By simulating gas well shut-in under transient state with gas well transient flow model, the valve opening coefficient and closing time can be optimized to minimize damages to wellhead equipment and tubing caused by water hammering and ensure the integrity of wellbore.

4. Conclusions

The larger the opening coefficient of the wellhead valve when it is closed, the higher the wellhead pressure peak value, the smoother the surge pressure variation, and the less prominent the pressure change range will be. Without exceeding the maximum shut-in pressure of tubing, using a higher opening coefficient can reduce the shock of pressure wave.
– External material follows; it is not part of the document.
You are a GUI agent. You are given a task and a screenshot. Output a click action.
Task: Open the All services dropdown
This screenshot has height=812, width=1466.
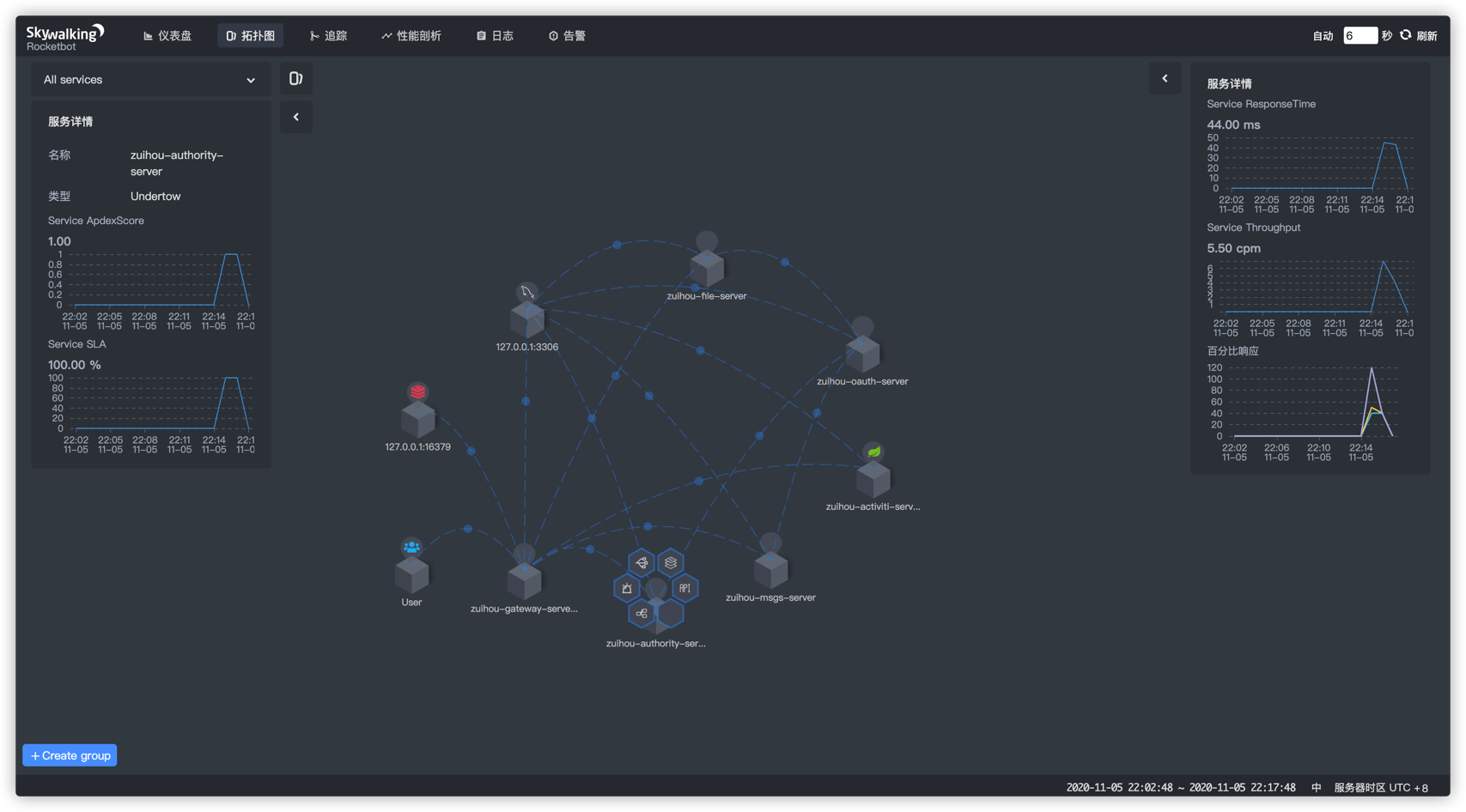(150, 79)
The higher the sectional liquid holdup, the faster the pressure wave speed and the shorter the transmission cycle, but the larger the change magnitude of surge pressure and the greater the pressure will be. In actual production, production parameters can be adjusted to get an appropriate liquid holdup to better control the range and magnitude of surge pressure and reduce the shock of water hammering.

The increase of valve closing time would make the wellhead surge pressure peak value decrease, the occurring time of the peak value delay, and the pressure change range disappear gradually. On the contrary, the shorter the valve closing time, the faster the pressure wave transmission speed will be.
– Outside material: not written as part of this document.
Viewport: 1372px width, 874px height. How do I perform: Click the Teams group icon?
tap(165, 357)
The gas well transient flow model can be used to optimize valve opening coefficient and valve closing time to reduce damages to wellhead equipment and tubing caused by water hammering to ensure the wellbore integrity.

Nomenclature

A, A1, A2—tubing cross sectional area, m2;

B—the second virial coefficient of natural gas, m3/kmol;

C—the third virial coefficient of natural gas, m3/kmol2;

C+—downwave characteristic line;

C-—backward wave characteristic line;

cm—pressure wave speed , m/s;

D—tubing outer diameter, m;

e—pipe wall thickness, m;

Eg—gas elastic modulus, Pa;

EL—liquid elastic modulus, Pa;

Ep—pipe wall elastic modulus, Pa;

f—Fanning friction coefficient, dimensionless;

Fbe—resultant of external forces on the tubing of build-up section, Pa;

Fc—elastic expansion force on the tubing of build-up section, Pa;

Fs—average lateral force caused by tubing expansion, Pa;

Fve—resultant of external forces on the tubing of straight section, Pa;

g—acceleration of gravity, m/s2;

G—tubing gravity, N;

hw,1,2—streamwise fiction from water head position 1 to 2, m;

HL—sectional liquid holdup, %;

i—serial number of time node;

j—serial number of space node;

Kv—valve opening, dimensionless;

L—gas well depth, m;

M—time slot number;

p—pressure inside the tubing, Pa;

p0—wellhead pressure, Pa;

p1, p2—pressures at water head position 1 and 2, Pa;

${{p}_{{{P}_{\text{1}}},i}}$, ${{p}_{{{P}_{\text{2}}},i}}$—sectional pressures at P1 and P2 tubing nodes at time i, Pa;

P, P1, P2—dots on feature mesh L-t;

pin—the inlet flow pressure of micro-element, Pa;

pout—the outlet flow pressure of micro-element, Pa;

R—universal gas constant, J/(mol·K);

t—time, s;

T—gas temperature, K;

Ts—valve closing time, s;

u0—wellhead fluid flow speed, m/s;

um—gas-liquid mixed phase flow speed, m/s;

um,1, um,2—flow speed of gas-liquid mixed phase at water head position 1 and 2, m/s;

${{u}_{\text{m}{{P}_{1}}\text{,}i}}$, ${{u}_{\text{m}{{P}_{2}}\text{,}i}}$—sectional speed at P1 and P2 tubing nodes at time i, m/s;

z, z1, z2—water head position, m;

Z—natural gas compressibility factor, dimensionless;

α1, α2—kinetic energy correction factors of water head position 1 and 2, dimensionless;

β—valve opening coefficient, dimensionless;

Δp—tubing pressure increment, Pa;

Δt—time step, s;

Δz—well depth step, m;

ρm—density of mixed gas-liquid phase, kg/m3;

ρmol—molar density, kmol/m3;

τ—tubing wall shearing stress, Pa;

φ, φ1, φ2—included angles between pipe axle and horizontal position, (°);

Ψ, Ψ1, Ψ2—included angle between pipe side wall and axle, (°);

ω—fitting undetermined coefficient, m2•s/kg.